Sacre-coeur-paris.jpg


« Sacre-coeur-paris ». Sous licence CC BY-SA 3.0 via Wikimedia Commons.

mercredi 28 août 2013

Pourquoi les Radicaux ne gouvernent-ils pas la France ?

Les valeurs des radicaux sont les valeurs de la France. (En fait, le rédicalisme est la mise en oeuvre des idées de la Révolution.) Pourquoi la France n’est-elle pas gouvernée par les Radicaux comme elle l’a été jusqu’à de Gaulle ? Voilà la question que je me suis posée en découvrant l’histoire du parti radical.

La vie de Clémenceau vient de me faire comprendre la faiblesse du parti radical. C’était un parti d’individus. Une fois que le projet du parti a été mis en oeuvre, ils n’avaient plus rien pour les tenir ensemble.

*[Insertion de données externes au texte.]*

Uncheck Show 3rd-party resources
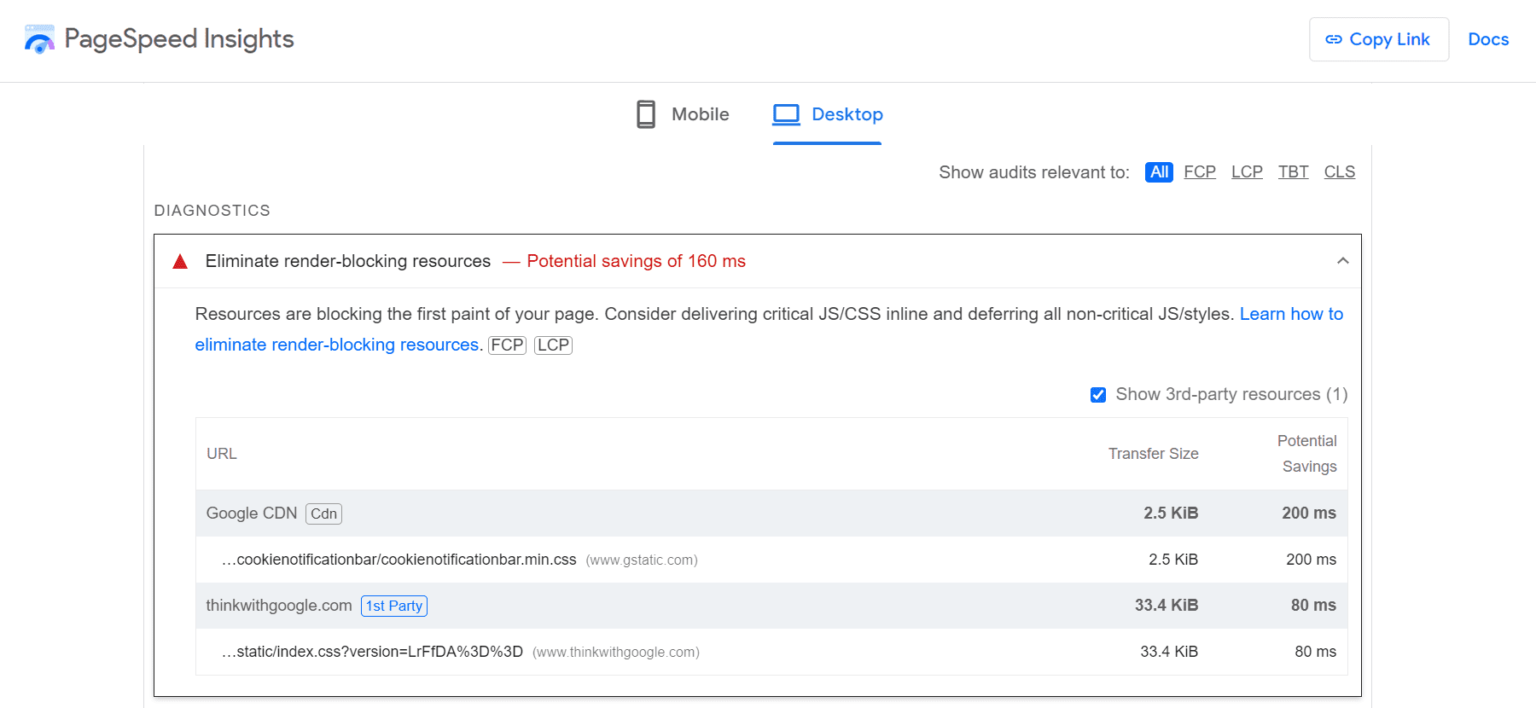 click(x=1098, y=394)
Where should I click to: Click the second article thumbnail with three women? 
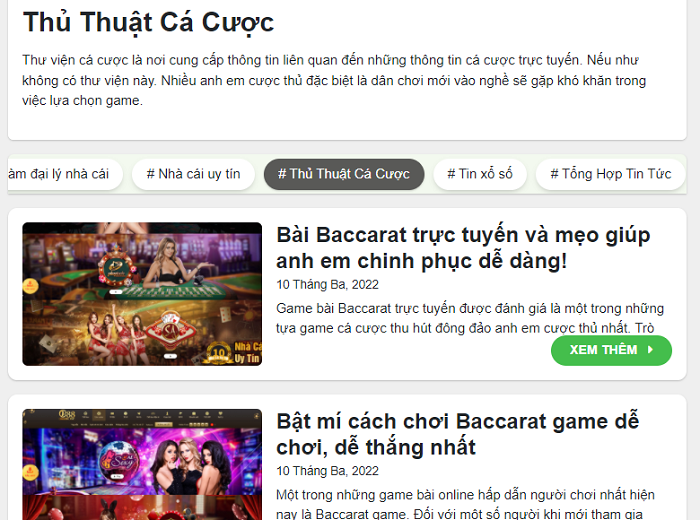point(142,464)
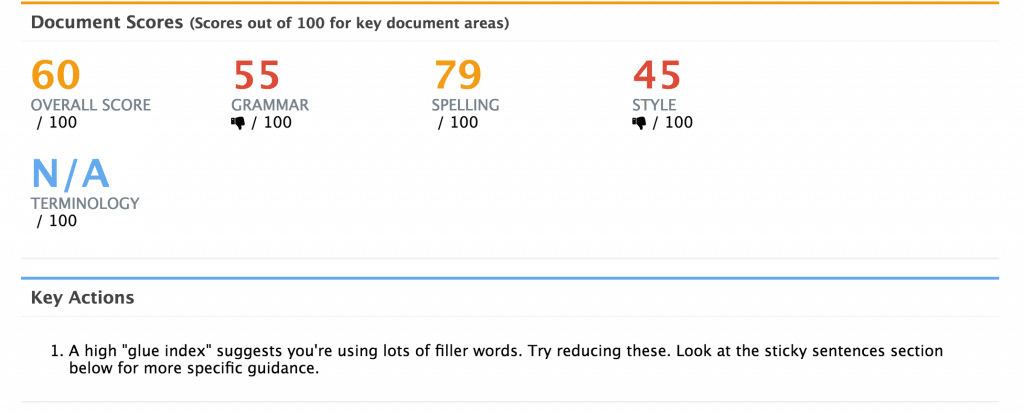Click "/ 100" beneath Spelling
The width and height of the screenshot is (1024, 414).
[457, 123]
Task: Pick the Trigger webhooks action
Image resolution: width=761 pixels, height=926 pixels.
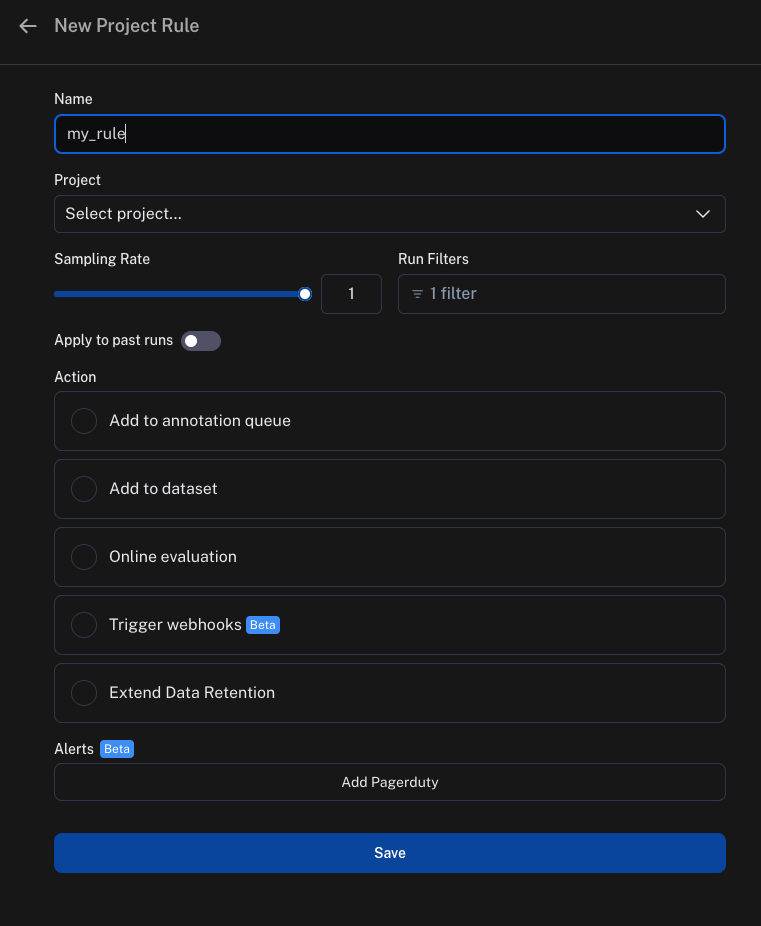Action: tap(84, 625)
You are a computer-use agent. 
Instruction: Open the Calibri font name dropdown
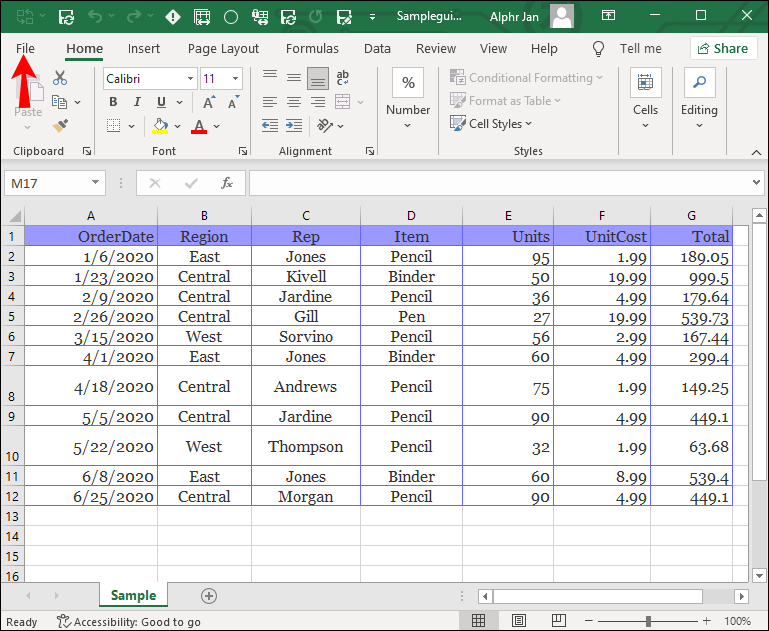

De Gaulle a occupé leur place par une solution monarchiste. Puis le pouvoir a été saisi par deux machines de masse, gauche et droite. Ce n'est pas très représentatif, mais c'est solide. Et cela a laissé de l'espace libre au FN.

vendredi 9 août 2013

Clémenceau

« Homme d’affrontement, qui n’est lui-même que dans le conflit », Clémenceau ressemble à ces anarchistes ou ces révolutionnaires qui passèrent leur vie à défier la société. Il connaît la prison très jeune, il est toujours endetté, il va de combat en combat, c’est d’ailleurs un duelliste redouté, et un tribun sans égal. Et il ne cherche pas le pouvoir. Pendant longtemps il est celui qui fait tomber les ministères. Il n’arrive au gouvernement qu’âgé. Il s’est fait énormément d’ennemis. Mais lui n’a de rancœur vis-à-vis de personne. Il n’en veut qu’aux idées, pas aux hommes. Et il fait passer l’intérêt général avant tout.

C’est l’homme de l’affaire Dreyfus. Il est ministre de l’intérieur, « premier flic de France », à un moment où le « pays (est) en proie à l’agitation sociale et à la menace de désagrégation ». Car c’est alors que « l’unification (de la gauche socialiste) se produit sur la base radicale de la lutte des classes », qui légitime la violence comme moyen d'action. Puis il est « le père la victoire », en 17 au moment où la France et l’Etat major sont saisis par le défaitisme. Sa vie est aussi faite de revers. Pendant la Commune, il tente une conciliation. Il ne parvient ni à empêcher la peine de mort, ni à faire renoncer la France au colonialisme. Et les accords qu’il fait signer après guerre ne seront pas respectés.

Surtout, il semble avoir été pris dans une guerre fratricide. Lui-même va être le fléau de Gambetta et de Ferry, « conservateur déguisé en républicain ». Avant d’être pris à parti par Jaurès. « Le plus grand faux pas de la carrière de Clémenceau » aura été de ne pas parvenir à s’entendre avec le parti socialiste. Ce qui conduit « les socialistes (à prendre) le monopole de la revendication sociale, alors même que leur ligne révolutionnaire les éloignait du pouvoir ». « La gauche radicale n’a guère le sens social. » « Déjà s’amorce l’évolution qui fera du radicalisme le représentant attitré des classes moyennes, des petites villes et des villages mêmes. »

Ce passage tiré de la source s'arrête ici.